Scientific classification
- Kingdom: Fungi
- Division: Ascomycota
- Class: Lecanoromycetes
- Order: Caliciales
- Family: Caliciaceae
- Genus: Buellia
- Species: B. oidalea
- Binomial name: Buellia oidalea (Tuck.) Tuck.

= Buellia oidalea =

- Genus: Buellia
- Species: oidalea
- Authority: (Tuck.) Tuck.
- Conservation status: G4

Species of crustose lichen

Buellia oidalea is a species of crustose lichen found along the Pacific coast of North America, from Coos County, Oregon to Baja California Sur.

== Morphology ==

The thallus of Buellia oidalea is crustose, varying from thin and rimose-areolate to thick and rugose-verrucose or even subsquamulose. The prothallus is often present, appearing black. The thallus surface is yellowish white to glaucous gray, smooth, and esorediate. The medulla is white and lacks calcium oxalate.
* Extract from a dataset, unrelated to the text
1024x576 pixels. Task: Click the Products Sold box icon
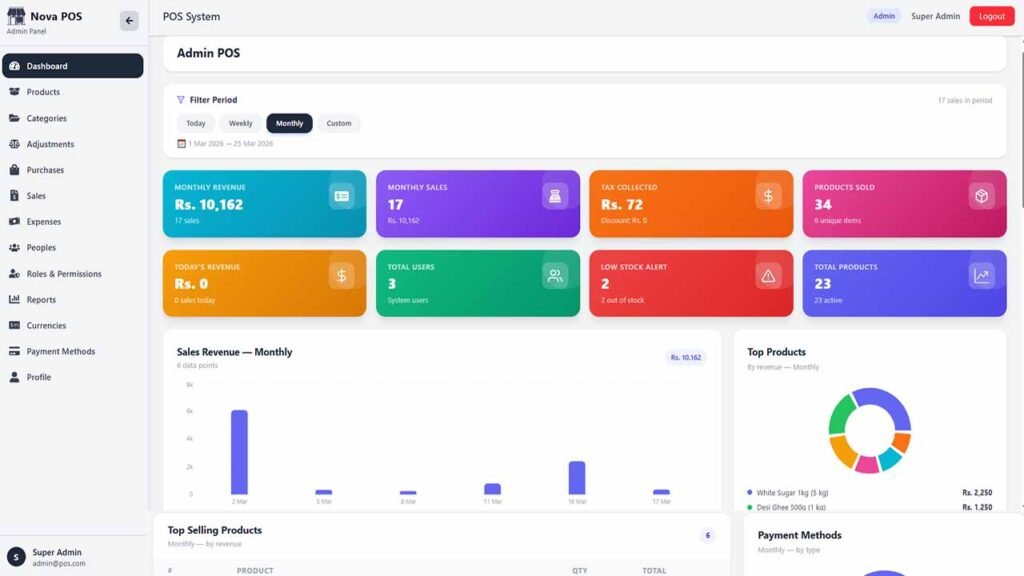tap(981, 196)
The apothecia of B. oidalea are lecideine and commonly found, ranging from 0.2 to 2 mm in diameter, and are sessile in nature. Initially, the disc is black, devoid of pruina, and flat, but as it matures, it becomes convex. The margin starts as distinct but eventually becomes excluded and black. The proper exciple measures between 35 and 95 μm in thickness, lacking secondary metabolites, and appears uniformly dark brown throughout, with carbonized cells smaller than 6 μm. It is transient and accompanied by a brown hypothecium, which is less than 280 μm thick. The epihymenium shares a continuous brown pigmentation with the outer exciple. The hymenium is hyaline, generously interspersed with oil droplets, and measures 115 to 165 μm in height. The tips of the paraphyses typically measure less than 3 μm in width and are adorned with distinct apical caps. Asci are clavate, of Bacidia-type, measuring 95 to 112 x 20 to 40 μm, and typically contain 8 spores.
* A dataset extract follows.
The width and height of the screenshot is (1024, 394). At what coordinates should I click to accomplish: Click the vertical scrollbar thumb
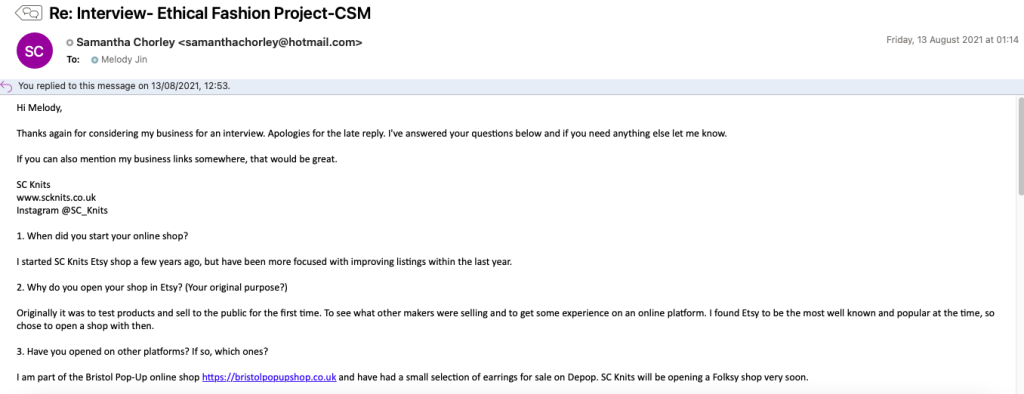pos(1020,145)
The ascospores of B. oidalea typically exhibit a hyaline to ±olive coloration, eventually transitioning to brown, while often retaining unpigmented apices. They possess a muriform structure, comprising 13–40 cells in optical section, and are ellipsoid to oblong in shape, measuring (29.5-)33.7-[39.6]-45.5(-57) x (12.5-)13.3-[15.5]-17.7(-26.5) μm. The ascospores feature apical, lateral, and septal wall thickenings, with the apical thickenings often being permanent. Their proper wall is approximately 1.2 μm thick, and they lack a perispore, with no discernible ornamentation visible under DIC.

Pycnidia are rare, immersed with only the uppermost part protruding, and the wall is mainly pigmented in the upper part. The conidia are bacilliform, 4-6 x 1 μm.

== Chemistry ==
Spot tests show the thallus is K-, C+ orange (best seen under the microscope), P-. The medulla is K-, C-, P-. The lichen exhibits UV+ bright or pale yellow to orange fluorescence, and the medulla is nonamyloid in iodine reaction.
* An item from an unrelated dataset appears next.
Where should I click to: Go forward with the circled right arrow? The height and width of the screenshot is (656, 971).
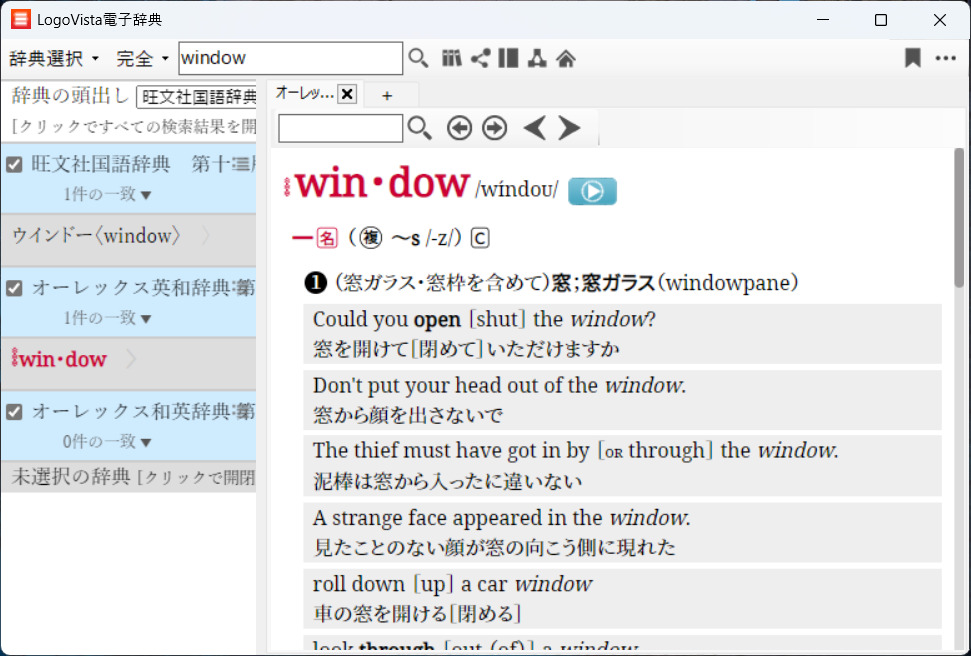click(494, 128)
The secondary chemistry includes diploicin (major), isofulgidin (minor), an unknown (minor) compound, and 2,5-dichloro-3-O-methylnorlichexanthone (trace).

== Ecology and distribution ==
Buellia oidalea thrives on the bark and wood surfaces of trunks, branches, and twigs found on both broad-leaved and coniferous trees and shrubs. Its habitat encompasses various open environments along the Pacific coast, including dune areas, salt marshes, chaparral, and coastal deserts.

This species is predominantly found along the Pacific coast and islands of North America, spanning from Coos County, Oregon to Baja California Sur. Notably, within the Sonoran region, it has been documented in the coastal fog zones of southern California, Baja California, and Baja California Sur.

== Distinguishing features ==
Buellia oidalea is distinguished by its prominent muriform ascospores. While resembling Buellia oidaliella, it sets itself apart with notably larger spores featuring thickened, frequently unpigmented apices, along with a taller hymenium, and the lack of calcium oxalate.